(Saved entries)
....

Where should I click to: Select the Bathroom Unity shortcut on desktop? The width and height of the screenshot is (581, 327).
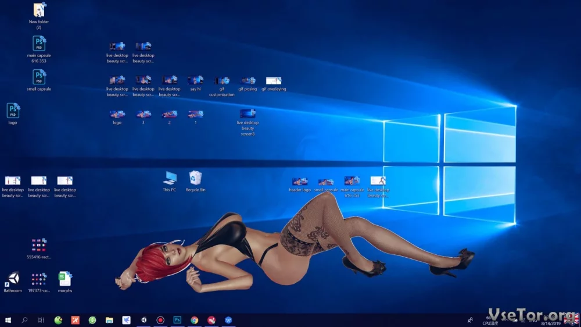point(13,281)
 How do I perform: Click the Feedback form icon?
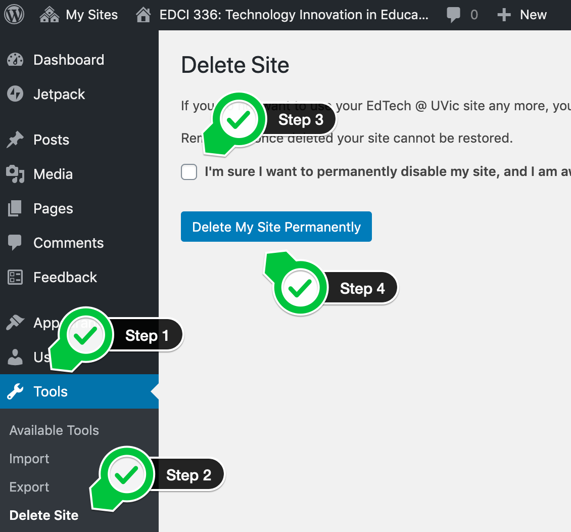pyautogui.click(x=15, y=277)
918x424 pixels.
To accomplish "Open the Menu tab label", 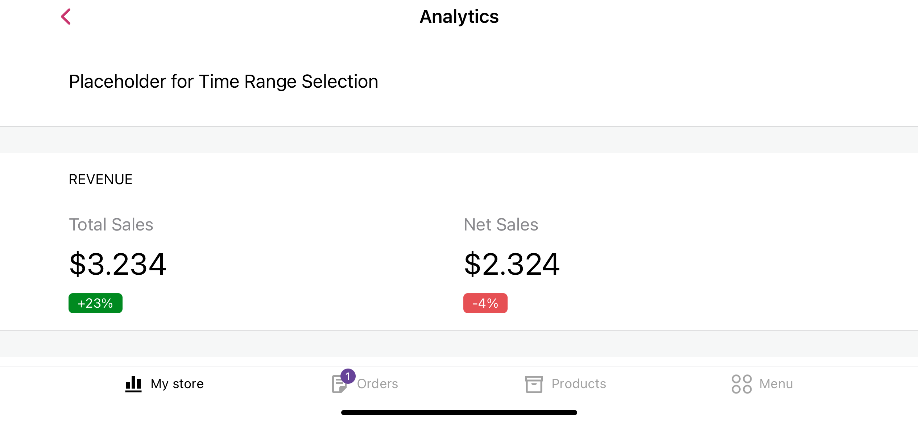I will tap(776, 384).
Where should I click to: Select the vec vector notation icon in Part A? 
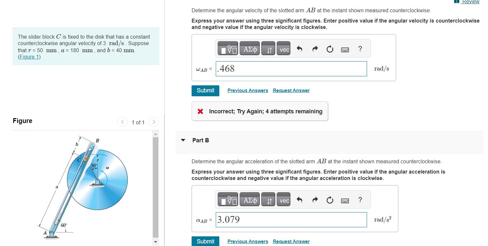click(x=283, y=48)
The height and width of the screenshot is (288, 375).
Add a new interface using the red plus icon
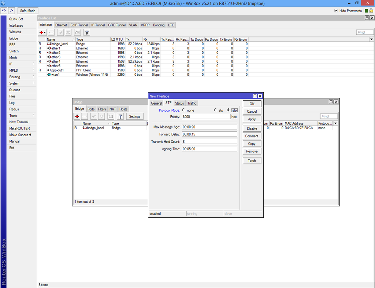pyautogui.click(x=41, y=32)
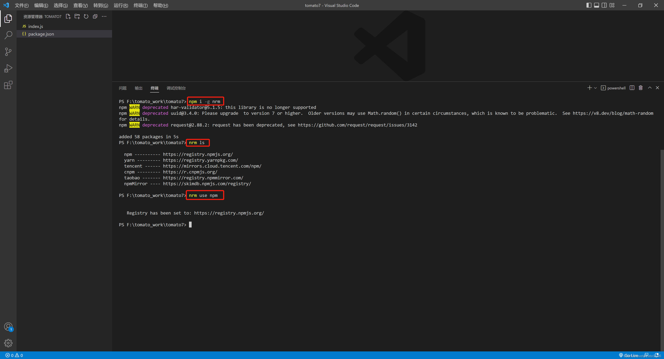
Task: Open the Source Control view
Action: (8, 52)
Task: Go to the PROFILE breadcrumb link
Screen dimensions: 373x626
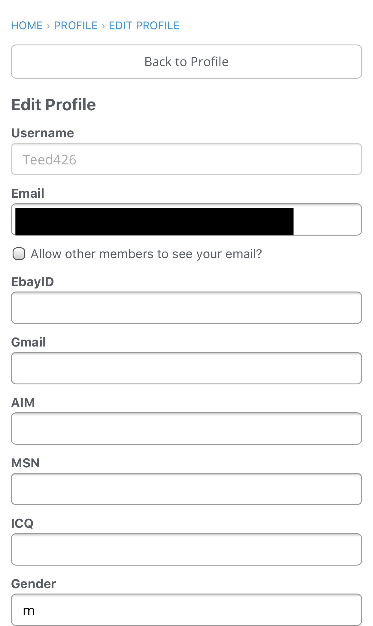Action: 76,26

....

- [Work order] Write out exactly the stretch of lines that begins with the line containing "Task: Go to the PROFILE breadcrumb link" and ends with the last line of the records above, leaving out the pictures.

- [Answer to the exercise]
Task: Go to the PROFILE breadcrumb link
Screen dimensions: 373x626
Action: 76,26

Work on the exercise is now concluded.